* [EXERCISE TASKS]
(a) Extract the part of the market report that runs from "In commodities, benchmark" up to and including "to $29.99 a barrel.".
(b) In the market report, what did Jerome Powell tell NBC the central bank would not run out of when it comes to lending?

* [PROVIDED PASSAGE]
────────

Global stock prices have swung wildly as business shutdowns spread around the world. Investors say they need to see a decline in numbers of new coronavirus infections before prices can bottom out.
Confirmed cases in America closed in on 70,000, with more confirmations expected as the U.S. ramps up testing. The global death toll was more than 21,000, with total confirmed cases approaching 500,000, according to the Johns Hopkins University data dashboard.
Federal Reserve Chairman Jerome Powell pledged Thursday that the central bank will continue to provide capital to businesses to help combat the economic damage from the virus.
“When it comes to this lending, we’re not going to run out of ammunition, that doesn’t happen,” Powell told NBC. “We still have policy room in other dimensions to support the economy.”
In commodities, benchmark U.S. crude lost 57 cents to $23.92 per barrel in electronic trading on the New York Mercantile Exchange. The contract rose 48 cents on Wednesday to close at $24.49. Brent crude, used to price international oils, declined 37 cents to $29.62 per barrel in London. It rose 24 cents the previous session to $29.99 a barrel.
In Europe, London’s FTSE 100 lost 1.5% and Frankfurt’s DAX shed 2%. The CAC 40 in France retreated 1.9%. In Asia, the Nikkei 225 in Tokyo declined 4.5% while Hong Kong’s Hang Seng shed 0.7%. The Shanghai Composite Index declined 0.6%.

────────

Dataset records
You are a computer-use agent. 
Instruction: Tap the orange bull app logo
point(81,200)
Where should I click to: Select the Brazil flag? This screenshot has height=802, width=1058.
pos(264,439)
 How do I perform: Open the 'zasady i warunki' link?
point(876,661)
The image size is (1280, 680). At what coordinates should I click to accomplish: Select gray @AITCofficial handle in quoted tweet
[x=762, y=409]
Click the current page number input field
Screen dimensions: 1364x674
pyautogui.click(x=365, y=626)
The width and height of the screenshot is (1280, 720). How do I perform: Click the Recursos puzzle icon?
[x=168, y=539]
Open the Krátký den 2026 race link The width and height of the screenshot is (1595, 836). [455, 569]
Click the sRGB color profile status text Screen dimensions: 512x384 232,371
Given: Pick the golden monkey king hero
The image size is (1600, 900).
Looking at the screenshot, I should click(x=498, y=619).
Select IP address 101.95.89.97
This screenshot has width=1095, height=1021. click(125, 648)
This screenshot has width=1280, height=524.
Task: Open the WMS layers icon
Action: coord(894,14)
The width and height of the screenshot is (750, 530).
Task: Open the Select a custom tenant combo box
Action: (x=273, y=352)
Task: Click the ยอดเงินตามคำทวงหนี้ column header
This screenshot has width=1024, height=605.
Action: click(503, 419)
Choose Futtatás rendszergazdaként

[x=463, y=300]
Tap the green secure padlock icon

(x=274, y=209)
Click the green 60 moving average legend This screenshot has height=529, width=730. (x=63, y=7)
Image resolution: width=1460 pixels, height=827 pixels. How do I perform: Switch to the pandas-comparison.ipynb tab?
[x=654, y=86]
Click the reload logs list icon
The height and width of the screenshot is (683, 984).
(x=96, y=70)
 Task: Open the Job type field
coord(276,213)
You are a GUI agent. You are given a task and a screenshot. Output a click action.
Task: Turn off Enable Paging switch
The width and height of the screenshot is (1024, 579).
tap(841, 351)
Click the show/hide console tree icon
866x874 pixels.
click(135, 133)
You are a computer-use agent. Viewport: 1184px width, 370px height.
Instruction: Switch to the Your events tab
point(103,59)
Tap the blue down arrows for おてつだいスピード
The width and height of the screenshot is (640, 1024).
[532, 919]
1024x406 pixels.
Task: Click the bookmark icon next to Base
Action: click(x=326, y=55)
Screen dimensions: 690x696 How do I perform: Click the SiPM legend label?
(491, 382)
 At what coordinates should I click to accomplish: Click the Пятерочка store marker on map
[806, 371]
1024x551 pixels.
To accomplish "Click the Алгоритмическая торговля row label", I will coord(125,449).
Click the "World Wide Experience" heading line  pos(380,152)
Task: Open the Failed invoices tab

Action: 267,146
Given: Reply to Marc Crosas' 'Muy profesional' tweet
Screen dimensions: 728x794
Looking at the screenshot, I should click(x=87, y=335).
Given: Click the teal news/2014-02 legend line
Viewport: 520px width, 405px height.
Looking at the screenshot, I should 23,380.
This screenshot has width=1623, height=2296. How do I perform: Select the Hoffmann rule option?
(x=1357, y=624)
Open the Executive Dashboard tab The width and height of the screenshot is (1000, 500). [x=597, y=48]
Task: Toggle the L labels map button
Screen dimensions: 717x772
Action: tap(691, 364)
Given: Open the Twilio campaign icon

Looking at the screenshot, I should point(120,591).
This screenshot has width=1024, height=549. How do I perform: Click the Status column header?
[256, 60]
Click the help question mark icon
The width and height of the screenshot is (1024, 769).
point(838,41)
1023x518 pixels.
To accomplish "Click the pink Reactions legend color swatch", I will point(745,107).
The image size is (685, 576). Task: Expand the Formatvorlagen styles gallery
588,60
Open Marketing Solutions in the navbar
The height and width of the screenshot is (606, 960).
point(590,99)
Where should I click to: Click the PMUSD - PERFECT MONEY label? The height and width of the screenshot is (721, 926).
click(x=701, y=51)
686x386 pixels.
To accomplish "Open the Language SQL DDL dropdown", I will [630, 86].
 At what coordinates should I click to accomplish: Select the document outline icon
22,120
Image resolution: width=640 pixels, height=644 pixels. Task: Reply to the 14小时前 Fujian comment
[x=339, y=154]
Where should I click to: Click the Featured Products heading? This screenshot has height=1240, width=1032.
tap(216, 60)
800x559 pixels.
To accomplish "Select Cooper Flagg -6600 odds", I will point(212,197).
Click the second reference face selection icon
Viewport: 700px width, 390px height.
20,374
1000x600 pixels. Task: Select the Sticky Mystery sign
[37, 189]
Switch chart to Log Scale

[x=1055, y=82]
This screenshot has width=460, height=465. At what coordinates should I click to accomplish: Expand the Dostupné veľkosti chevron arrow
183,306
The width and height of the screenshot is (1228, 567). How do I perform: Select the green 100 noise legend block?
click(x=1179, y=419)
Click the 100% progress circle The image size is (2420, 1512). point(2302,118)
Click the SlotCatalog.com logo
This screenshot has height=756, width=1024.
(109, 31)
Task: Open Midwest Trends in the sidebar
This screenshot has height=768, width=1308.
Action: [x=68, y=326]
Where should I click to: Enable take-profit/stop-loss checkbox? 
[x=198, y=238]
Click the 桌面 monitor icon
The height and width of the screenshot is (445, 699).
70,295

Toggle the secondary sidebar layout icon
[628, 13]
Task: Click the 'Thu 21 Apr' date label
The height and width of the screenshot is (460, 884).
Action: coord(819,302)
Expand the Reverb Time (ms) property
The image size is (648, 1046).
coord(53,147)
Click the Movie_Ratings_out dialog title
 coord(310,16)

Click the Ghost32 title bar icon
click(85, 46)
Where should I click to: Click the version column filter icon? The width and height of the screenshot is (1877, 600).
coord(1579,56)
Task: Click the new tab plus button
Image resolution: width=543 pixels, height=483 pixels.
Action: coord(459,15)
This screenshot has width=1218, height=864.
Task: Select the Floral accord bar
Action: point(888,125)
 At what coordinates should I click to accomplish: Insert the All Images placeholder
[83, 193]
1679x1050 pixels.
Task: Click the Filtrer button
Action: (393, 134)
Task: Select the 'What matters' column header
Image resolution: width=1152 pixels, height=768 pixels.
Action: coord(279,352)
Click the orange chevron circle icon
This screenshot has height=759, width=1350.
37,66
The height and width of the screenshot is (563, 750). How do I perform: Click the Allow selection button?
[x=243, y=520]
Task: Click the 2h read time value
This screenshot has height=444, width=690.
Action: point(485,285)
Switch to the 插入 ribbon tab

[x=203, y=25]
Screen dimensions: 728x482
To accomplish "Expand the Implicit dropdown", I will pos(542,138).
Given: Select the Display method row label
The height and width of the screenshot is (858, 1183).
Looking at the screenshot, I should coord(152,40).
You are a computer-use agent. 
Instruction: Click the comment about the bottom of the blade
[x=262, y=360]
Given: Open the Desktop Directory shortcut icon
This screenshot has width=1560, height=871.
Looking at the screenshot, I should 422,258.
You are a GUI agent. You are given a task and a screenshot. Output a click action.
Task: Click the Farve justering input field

────────

* [EXERCISE RESULTS]
(a)
In commodities, benchmark U.S. crude lost 57 cents to $23.92 per barrel in electronic trading on the New York Mercantile Exchange. The contract rose 48 cents on Wednesday to close at $24.49. Brent crude, used to price international oils, declined 37 cents to $29.62 per barrel in London. It rose 24 cents the previous session to $29.99 a barrel.

(b) Ammunition.